Kara estaba tan nerviosa y tan ensimismada en sus pensamientos que no se dio cuenta de que las farolas, todas y cada una, parpadeaban según ella pasaba bajo ellas. Miró a ambos lados de la carretera. No había ningún coche. Empezó a cruzar y sintió que estaba siendo escandalosa al escuchar el eco de sus pisadas en la amplitud vacía de la avenida. Por suerte, pronto el camino de tierra del parque amortiguó el ruido de sus pasos. Conforme caminaba, mantenía la mano metida en el bolso y agarrada al móvil. Kara no sabía con qué podía encontrarse, pero le daba seguridad saber que en cualquier momento podía recurrir al teléfono.

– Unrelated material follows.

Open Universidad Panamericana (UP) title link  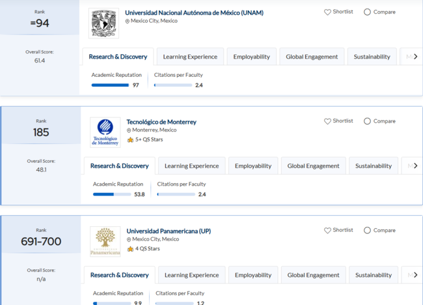pyautogui.click(x=169, y=231)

El parque estaba desierto, y Kara caminaba por el sendero de tierra iluminado por farolillos parpadeantes. Pronto, se topó con algunas ramas partidas sembradas por el suelo. Justo entonces, sacó el móvil y comenzó a grabar en vídeo lo que estaba presenciando. Cada vez había más ramas y hojas esparcidas por el suelo. Kara temblaba a causa del miedo y del frío. El aire de su profundo suspiro se condensó delante de sus ojos cuando miró delante de ella. La hierba del césped que había salido disparada a causa del impacto caía como una lluvia verde por doquier. Kara salió del sendero y se adentró entre los árboles hasta que encontró el claro que la estrella había abierto entre las ramas. La luz de las estrellas que miraban desde arriba penetraba por el claro e iluminaba un área circular de tierra quemada. Justo en medio de la zona humeante, Kara vio a una persona arrodillada y encorvada. Kara bajó el teléfono y observó directamente con los ojos. Aquella persona le devolvió la mirada, con unos brillantes ojos verdes que destellaban en las tinieblas. Kara retrocedió unos pasos y fue distinguiendo algunos detalles más: el cuerpo curvilíneo, la melena plateada, los rasgos suaves... Se trataba de una hermosa mujer desnuda que se abrazaba al muñón de su brazo izquierdo. Aquella mujer acababa de perder el brazo, y de la herida no dejaba de manar abundante sangre que empapaba la tierra quemada y humeante. Kara pensó en salir corriendo, pero la extraña mujer tenía su intensa mirada verde clavada en ella, y Kara se vio incapaz de hacer otra cosa que no fuese mirar con asombro.



Kara Robbinson ―dijo, de pronto, la extraña mujer caída del cielo, para, acto seguido, desplegar sus portentosas alas de ángel en medio del claro iluminado por las estrellas.



¿Q... qué? ―fue lo único que acertó a balbucear.



No hay tiempo para preguntas, Kara Robbinson. Tu vida corre peligro.